Ich lenkte mich ab, konzentrierte mich auf das Gefühl des weichen Stoffes auf meiner Haut, als ich weiterhin einen Fuß vor den anderen setzte. Es war recht spät, die Straßen dieser Gegend waren beinahe menschenlehr. Verständlich.

Es war nicht das beste Viertel hier, bei weitem nicht. Doch komischerweise hatte ich deshalb noch nie Angst verspürt, oder war in irgendeiner Hinsicht beunruhigt gewesen, wie manche Menschen zu behaupten mochten. Ein scharfer Windhauch umfing mich und ließ die langen Enden meines Schals in der Luft tanzen. Ich meine erst Regentropfen zu spüren. Unbeirrt setzte ich meinen Weg fort, als etwas am Zipfel meines Mantels zog.
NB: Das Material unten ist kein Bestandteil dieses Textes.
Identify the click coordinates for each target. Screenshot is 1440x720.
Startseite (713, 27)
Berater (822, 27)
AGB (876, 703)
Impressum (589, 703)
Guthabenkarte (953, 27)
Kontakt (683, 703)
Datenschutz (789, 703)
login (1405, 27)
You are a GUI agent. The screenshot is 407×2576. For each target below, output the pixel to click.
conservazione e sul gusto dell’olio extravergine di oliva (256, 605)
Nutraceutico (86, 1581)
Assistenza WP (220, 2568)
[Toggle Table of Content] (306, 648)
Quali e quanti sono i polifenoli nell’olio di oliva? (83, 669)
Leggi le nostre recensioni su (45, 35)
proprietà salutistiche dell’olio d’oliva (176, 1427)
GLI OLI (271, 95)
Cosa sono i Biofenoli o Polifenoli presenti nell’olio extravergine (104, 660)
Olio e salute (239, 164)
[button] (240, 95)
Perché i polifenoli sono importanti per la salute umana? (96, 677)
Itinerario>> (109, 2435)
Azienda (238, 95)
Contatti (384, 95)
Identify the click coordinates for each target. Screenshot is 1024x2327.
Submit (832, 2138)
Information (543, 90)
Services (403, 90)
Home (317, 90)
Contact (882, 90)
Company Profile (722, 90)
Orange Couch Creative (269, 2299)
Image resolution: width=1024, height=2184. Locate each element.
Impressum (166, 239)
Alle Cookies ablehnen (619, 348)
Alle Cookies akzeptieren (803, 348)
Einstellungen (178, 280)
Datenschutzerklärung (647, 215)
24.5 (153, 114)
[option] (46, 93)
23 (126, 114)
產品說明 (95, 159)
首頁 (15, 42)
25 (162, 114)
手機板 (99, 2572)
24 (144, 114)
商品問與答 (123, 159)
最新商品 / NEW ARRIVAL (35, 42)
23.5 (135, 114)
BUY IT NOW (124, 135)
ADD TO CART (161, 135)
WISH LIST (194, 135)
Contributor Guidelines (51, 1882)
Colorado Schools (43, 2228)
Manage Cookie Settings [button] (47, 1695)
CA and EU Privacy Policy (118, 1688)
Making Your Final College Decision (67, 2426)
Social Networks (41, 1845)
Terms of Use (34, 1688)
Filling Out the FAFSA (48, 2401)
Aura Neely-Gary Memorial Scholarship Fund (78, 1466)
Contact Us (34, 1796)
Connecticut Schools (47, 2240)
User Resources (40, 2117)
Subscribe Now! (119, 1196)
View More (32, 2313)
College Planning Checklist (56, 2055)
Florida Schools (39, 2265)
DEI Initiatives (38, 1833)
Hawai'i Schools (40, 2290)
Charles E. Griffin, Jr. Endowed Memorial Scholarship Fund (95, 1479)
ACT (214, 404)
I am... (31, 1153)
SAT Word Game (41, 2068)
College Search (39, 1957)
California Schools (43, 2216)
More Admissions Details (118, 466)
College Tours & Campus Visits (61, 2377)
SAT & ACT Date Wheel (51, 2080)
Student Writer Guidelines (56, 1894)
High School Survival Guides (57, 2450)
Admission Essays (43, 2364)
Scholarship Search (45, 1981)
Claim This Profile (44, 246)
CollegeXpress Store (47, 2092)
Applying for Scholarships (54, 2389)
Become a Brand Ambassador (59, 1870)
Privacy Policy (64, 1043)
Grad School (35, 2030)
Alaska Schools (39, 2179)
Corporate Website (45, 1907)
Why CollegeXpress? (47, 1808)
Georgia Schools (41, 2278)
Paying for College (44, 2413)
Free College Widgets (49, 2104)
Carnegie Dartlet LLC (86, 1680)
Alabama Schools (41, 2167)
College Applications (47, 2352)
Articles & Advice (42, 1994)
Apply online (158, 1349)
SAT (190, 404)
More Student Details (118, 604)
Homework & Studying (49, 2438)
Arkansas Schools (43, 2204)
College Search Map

Ich seufzte, hielt aber dennoch zögernd an. Abschätzend glitt mein Blick zu Boden. Ein Mann, Mitte 40 vielleicht, bemühte sich um ein sanftes Lächeln und hielt mir einen Becher entgegen.

Ich stöhnte genervt, nicht gerade höflich, das wusste ich, aber ich hatte anderes zu tun, besseres.
Denn Zuhause wartete noch irgendein halb fertiger Aufsatz auf mich. Gott! Sogar das Thema war mir bereits wieder entfallen. Jedenfalls, sollte dieser morgen früh auf Ms. Wanderwolts Tisch liegen.

Diese Frau wünschte mir auch so schon die Pest an den Hals.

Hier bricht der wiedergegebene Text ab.